24 de setembro de 2009 | 18h14

Segundo a autarquia, ligada ao Ministério de Minas e Energia (MME), o consumo industrial caiu 8,7% em agosto de 2009 ante igual mês de 2008, para 14,4 mil GWh. Porém, na comparação com julho de 2009, houve crescimento de 3,6%. "Trata-se do maior valor verificado nesta base de comparação desde dezembro de 2008", escreveu a EPE no documento. A entidade disse que "são evidentes os sinais de recuperação da indústria no que tange à demanda por eletricidade desde a ocorrência da crise financeira mundial".

De acordo com a EPE, a recuperação na demanda da indústria ocorre tanto no mercado cativo quanto entre os clientes livres. "Um dos principais motivos da elevação no nível do consumo industrial é a retomada da atividade, ainda que moderada, de indústrias ligadas à metalurgia", afirmou a autarquia. Em razão dos dados de agosto, a EPE estima que consumo industrial recue 6% este ano ante 2008. No acumulado dos últimos 12 meses, a queda está em 7,2%.

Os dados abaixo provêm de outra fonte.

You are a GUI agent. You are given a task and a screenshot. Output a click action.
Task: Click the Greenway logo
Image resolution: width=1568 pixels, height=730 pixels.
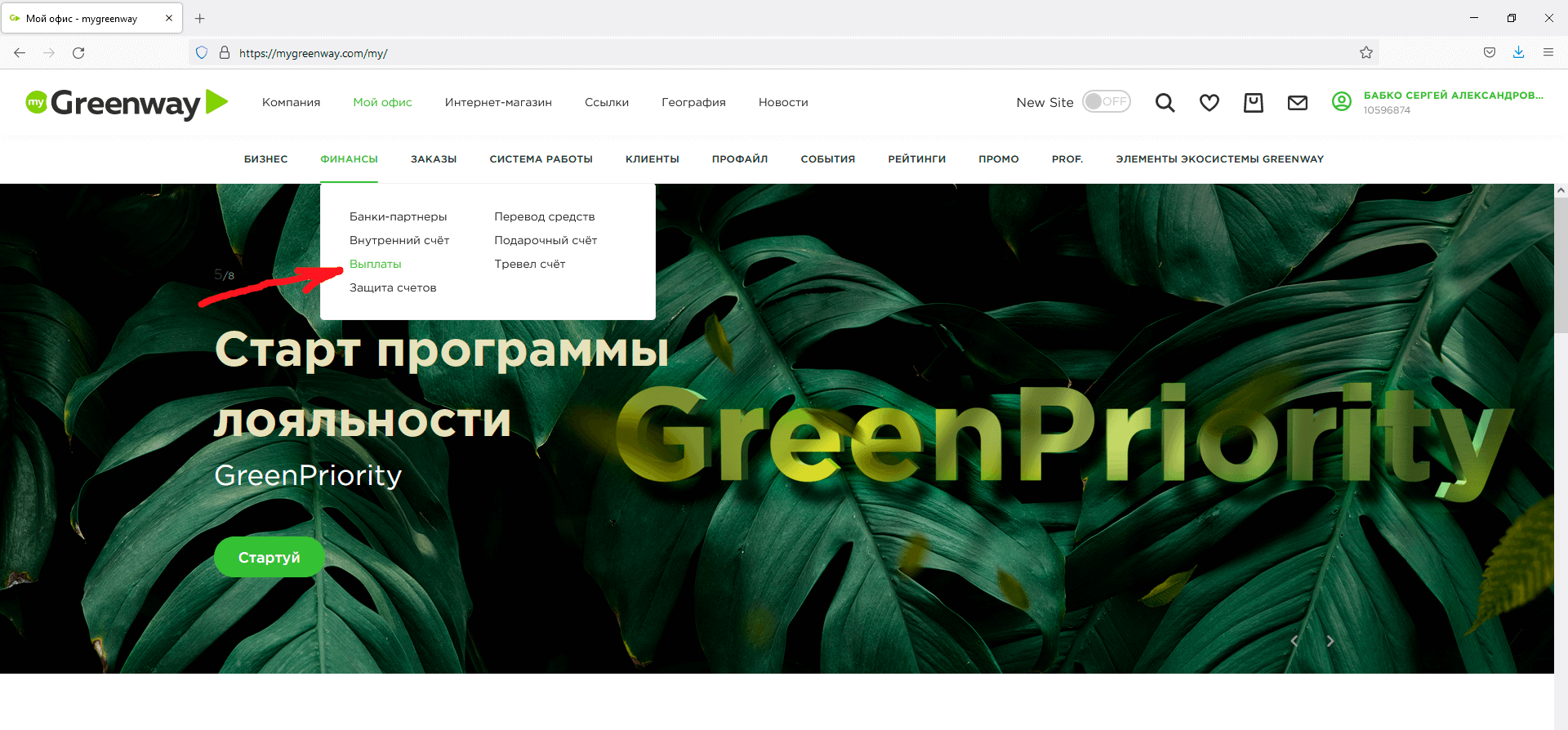127,104
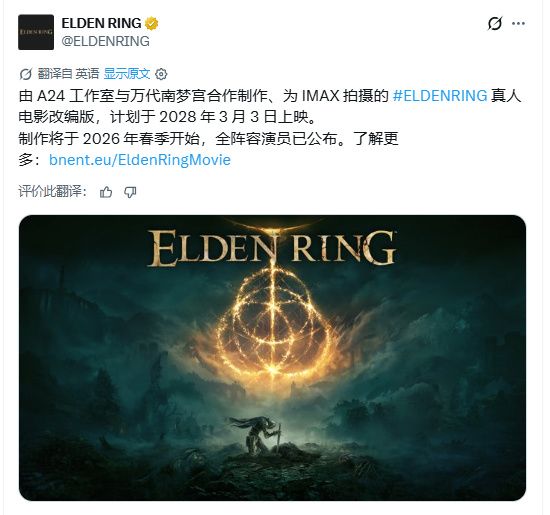Rate translation with thumbs up
The image size is (550, 515).
[x=106, y=192]
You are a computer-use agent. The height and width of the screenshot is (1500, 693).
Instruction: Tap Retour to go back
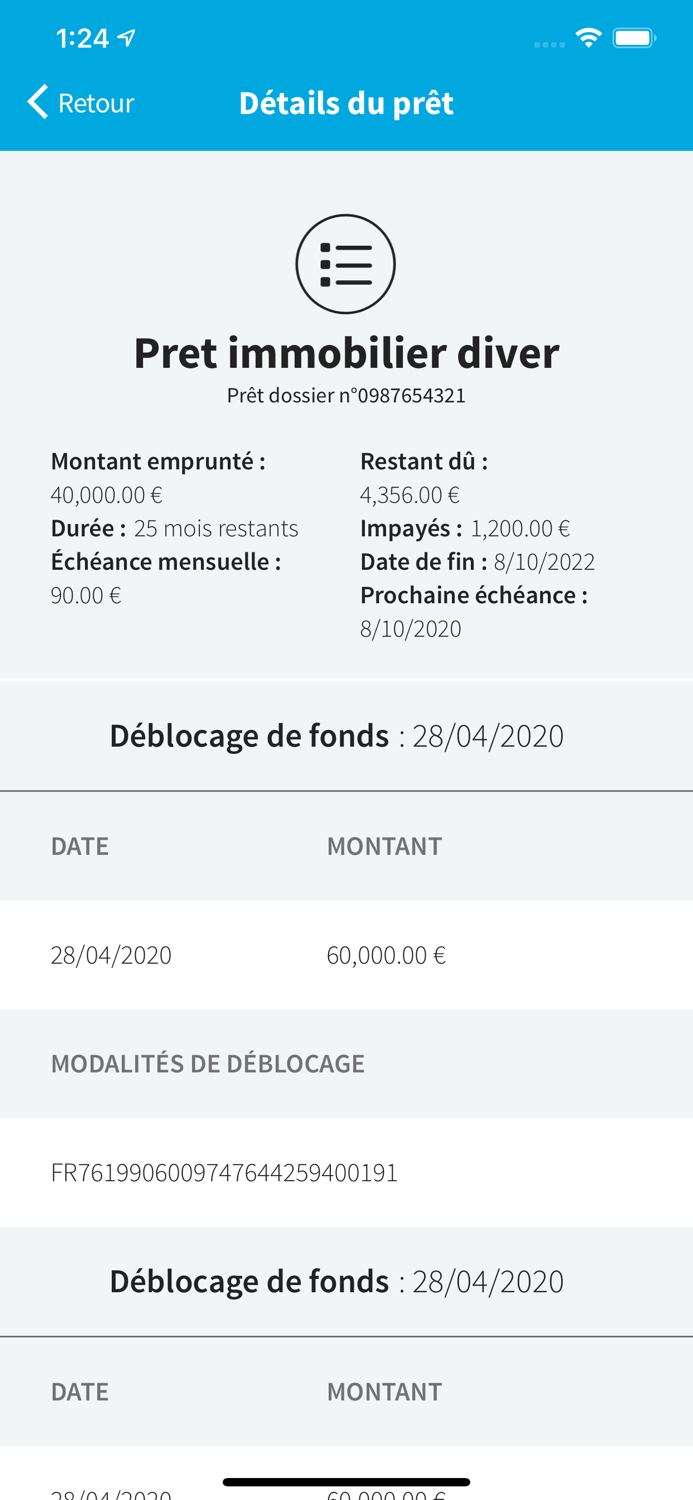tap(96, 102)
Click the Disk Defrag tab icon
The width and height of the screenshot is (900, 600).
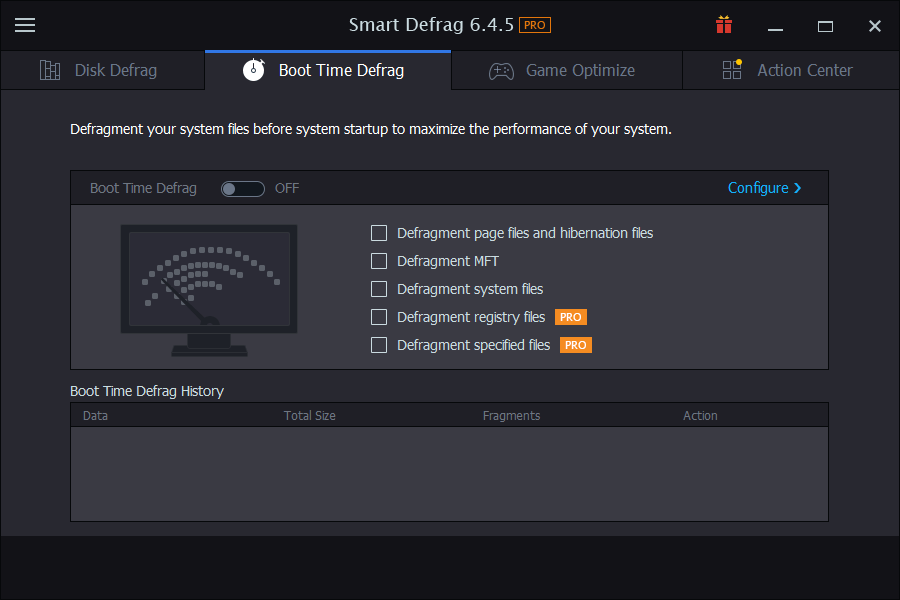50,70
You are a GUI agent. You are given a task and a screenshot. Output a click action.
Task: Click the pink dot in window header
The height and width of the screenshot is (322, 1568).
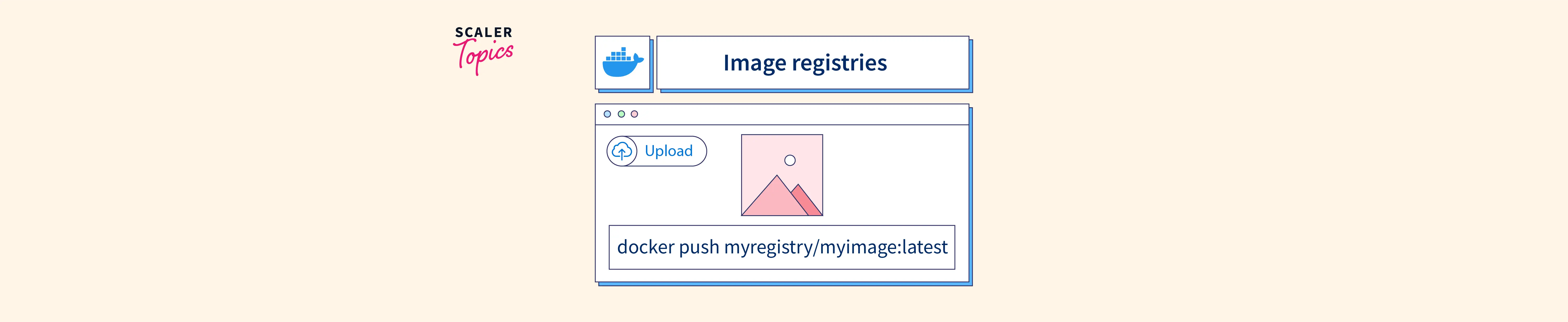click(634, 114)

O consumo residencial, por sua vez, segue a trajetória de alta verificada ao longo deste ano. Em agosto ante igual mês de 2008, a expansão foi de 6,4%, para 8,3 mil GWh. O destaque nesse período foi o crescimento de 12,6% na demanda residencial na Região Nordeste. A EPE justificou o aumento do consumo nacional às medidas anticíclicas do governo, tais como a redução do IPI, que mantiveram aquecidas as vendas de eletrodomésticos da linha branca pela população e impulsionaram a demanda por eletricidade.

Já o setor comercial deu sinais de arrefecimento na demanda. Em agosto de 2009 ante igual período de 2008, a expansão foi de 2,9%. "A queda no ritmo de crescimento foi observada principalmente no Sudeste e no Sul, onde o consumo cresceu apenas 1,6% e 0,8%, respectivamente", disse a EPE.

O entendimento de algumas concessionárias é de que o advento da gripe suína influenciou no resultado do período. Isso porque o risco de contágio da doença teria restringido "a frequência a estabelecimentos comerciais em que há maiores aglomerações". No acumulado dos últimos 12 meses, o segmento comercial registra alta no consumo de 5,8%.